Write out the lines of every entry again, swapping "Viewport" for "Window" and leaving everything else as it is.

(Dataset rows)
• • • •

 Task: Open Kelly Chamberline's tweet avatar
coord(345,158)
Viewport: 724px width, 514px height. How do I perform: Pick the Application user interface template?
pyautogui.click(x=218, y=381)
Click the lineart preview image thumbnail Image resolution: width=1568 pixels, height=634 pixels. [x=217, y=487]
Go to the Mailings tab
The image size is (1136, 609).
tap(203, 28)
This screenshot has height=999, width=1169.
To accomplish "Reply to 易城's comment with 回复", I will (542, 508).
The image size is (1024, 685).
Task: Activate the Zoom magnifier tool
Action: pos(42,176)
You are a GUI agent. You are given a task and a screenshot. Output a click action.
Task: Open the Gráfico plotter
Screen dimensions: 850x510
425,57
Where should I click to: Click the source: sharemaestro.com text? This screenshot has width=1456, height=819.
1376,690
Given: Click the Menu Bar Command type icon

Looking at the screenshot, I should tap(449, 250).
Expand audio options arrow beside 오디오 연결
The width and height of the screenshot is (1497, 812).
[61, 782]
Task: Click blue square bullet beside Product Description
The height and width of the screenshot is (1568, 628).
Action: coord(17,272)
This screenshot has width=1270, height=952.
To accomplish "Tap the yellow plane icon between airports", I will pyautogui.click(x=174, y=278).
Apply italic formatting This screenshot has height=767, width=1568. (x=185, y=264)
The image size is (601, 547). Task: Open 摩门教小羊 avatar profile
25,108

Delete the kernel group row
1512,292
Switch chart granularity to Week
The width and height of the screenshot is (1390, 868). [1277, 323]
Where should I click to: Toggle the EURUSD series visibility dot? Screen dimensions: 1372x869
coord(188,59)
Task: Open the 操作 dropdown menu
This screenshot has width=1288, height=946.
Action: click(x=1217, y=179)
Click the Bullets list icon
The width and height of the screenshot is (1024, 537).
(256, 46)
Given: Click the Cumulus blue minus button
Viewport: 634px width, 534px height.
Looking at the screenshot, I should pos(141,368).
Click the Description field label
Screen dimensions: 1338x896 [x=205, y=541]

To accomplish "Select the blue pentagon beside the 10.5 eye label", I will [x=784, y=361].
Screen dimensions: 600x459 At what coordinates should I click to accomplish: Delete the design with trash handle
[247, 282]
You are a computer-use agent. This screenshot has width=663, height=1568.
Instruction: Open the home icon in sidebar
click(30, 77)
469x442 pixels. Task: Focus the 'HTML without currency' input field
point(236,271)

• • • •

Correct output:
 Task: Open Kelly Chamberline's tweet avatar
coord(345,158)
Window: 724px width, 514px height. How do I perform: Pick the Application user interface template?
pyautogui.click(x=218, y=381)
Click the lineart preview image thumbnail Image resolution: width=1568 pixels, height=634 pixels. [x=217, y=487]
Go to the Mailings tab
The image size is (1136, 609).
tap(203, 28)
This screenshot has height=999, width=1169.
To accomplish "Reply to 易城's comment with 回复", I will (542, 508).
The image size is (1024, 685).
Task: Activate the Zoom magnifier tool
Action: pos(42,176)
You are a GUI agent. You are given a task and a screenshot. Output a click action.
Task: Open the Gráfico plotter
Screen dimensions: 850x510
425,57
Where should I click to: Click the source: sharemaestro.com text? This screenshot has width=1456, height=819.
1376,690
Given: Click the Menu Bar Command type icon

Looking at the screenshot, I should tap(449, 250).
Expand audio options arrow beside 오디오 연결
The width and height of the screenshot is (1497, 812).
[61, 782]
Task: Click blue square bullet beside Product Description
The height and width of the screenshot is (1568, 628).
Action: coord(17,272)
This screenshot has width=1270, height=952.
To accomplish "Tap the yellow plane icon between airports", I will pyautogui.click(x=174, y=278).
Apply italic formatting This screenshot has height=767, width=1568. (x=185, y=264)
The image size is (601, 547). Task: Open 摩门教小羊 avatar profile
25,108

Delete the kernel group row
1512,292
Switch chart granularity to Week
The width and height of the screenshot is (1390, 868). [1277, 323]
Where should I click to: Toggle the EURUSD series visibility dot? Screen dimensions: 1372x869
coord(188,59)
Task: Open the 操作 dropdown menu
This screenshot has width=1288, height=946.
Action: click(x=1217, y=179)
Click the Bullets list icon
The width and height of the screenshot is (1024, 537).
(256, 46)
Given: Click the Cumulus blue minus button
Window: 634px width, 534px height.
Looking at the screenshot, I should pos(141,368).
Click the Description field label
Screen dimensions: 1338x896 [x=205, y=541]

To accomplish "Select the blue pentagon beside the 10.5 eye label", I will [x=784, y=361].
Screen dimensions: 600x459 At what coordinates should I click to accomplish: Delete the design with trash handle
[247, 282]
You are a computer-use agent. This screenshot has width=663, height=1568.
Instruction: Open the home icon in sidebar
click(30, 77)
469x442 pixels. Task: Focus the 'HTML without currency' input field
point(236,271)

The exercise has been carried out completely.